A ces mots il baissa les yeux, honteux, au bord des larmes. Je ne savais pas grand-chose de leur histoire, mais je connaissais assez Sacha pour deviner qu'il avait beaucoup à se reprocher.
— Pardon...
— C'est normal d'avoir peur.
— S'il me rembarre et me hurle qu'il ne veut plus jamais me revoir...
— Tu n'auras qu'à revenir ici. Je serai là.
Il leva vers moi des yeux brouillés de larmes.
— Ça ne va pas de dire des choses pareilles ? bredouilla-t-il. Comment veux-tu que j'aille le voir alors que... que tu es... comme ça avec moi ? Ce serait tellement injuste... Tu mérites... tellement mieux.

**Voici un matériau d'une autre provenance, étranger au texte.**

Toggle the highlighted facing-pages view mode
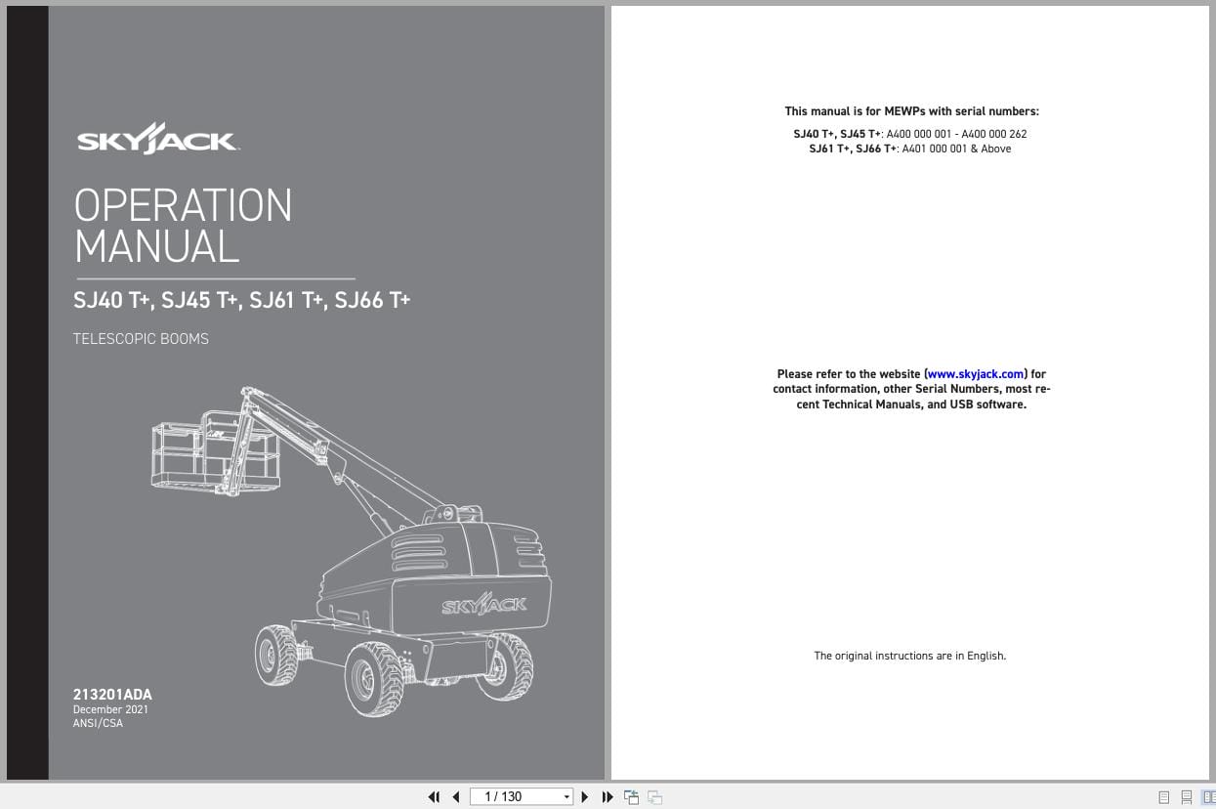1216x809 pixels. click(x=1209, y=797)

— Parce que si tu ne le fais pas, tu loupes une occasion d'être heureux. Et ça, je ne te le pardonnerai pas de sitôt.
La chaleur de sa peau à travers ses vêtements me donnait envie de l'envelopper de mes bras, de glisser mes doigts dans ses cheveux, dans sa nuque, de l'embrasser, encore et encore. Pourtant, je parvins à sourire en l'écartant de moi. Cela faisait des jours que je cherchais comment parvenir à m'arracher à lui, sans y parvenir. Mais s'il pouvait être heureux, ça en valait la peine, non ? J'avais enfin une motivation suffisante.
— Va le voir. Maintenant.
Le ton était sec, autoritaire. Il resta planté là comme un animal trop effrayé pour obéir.

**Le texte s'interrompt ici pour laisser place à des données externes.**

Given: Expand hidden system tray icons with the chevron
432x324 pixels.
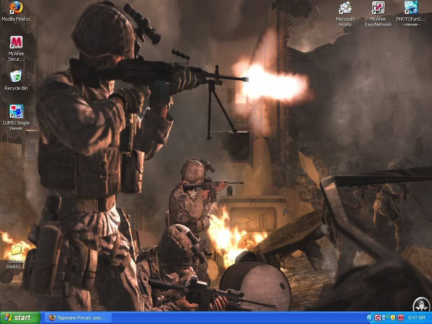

— Allez, casse-toi avant que je change d'avis et que je te saute dessus ! insistai-je avec un peu d'autodérision.
Il hocha la tête, la gorge nouée, et recula à contrecœur, ses yeux criant des excuses, avant de se décider à faire demi-tour et à courir vers les escaliers.
— Allez, bon vent abruti ! Tâche d'être heureux ! m'exclamai-je en sentant mon visage se tordre.
Je refermai la porte, posai mon front contre le bois, attendant de ne plus entendre le bruit de ses pas avant de m'effondrer et de me recroqueviller par terre, pleurant toutes les larmes de mon corps.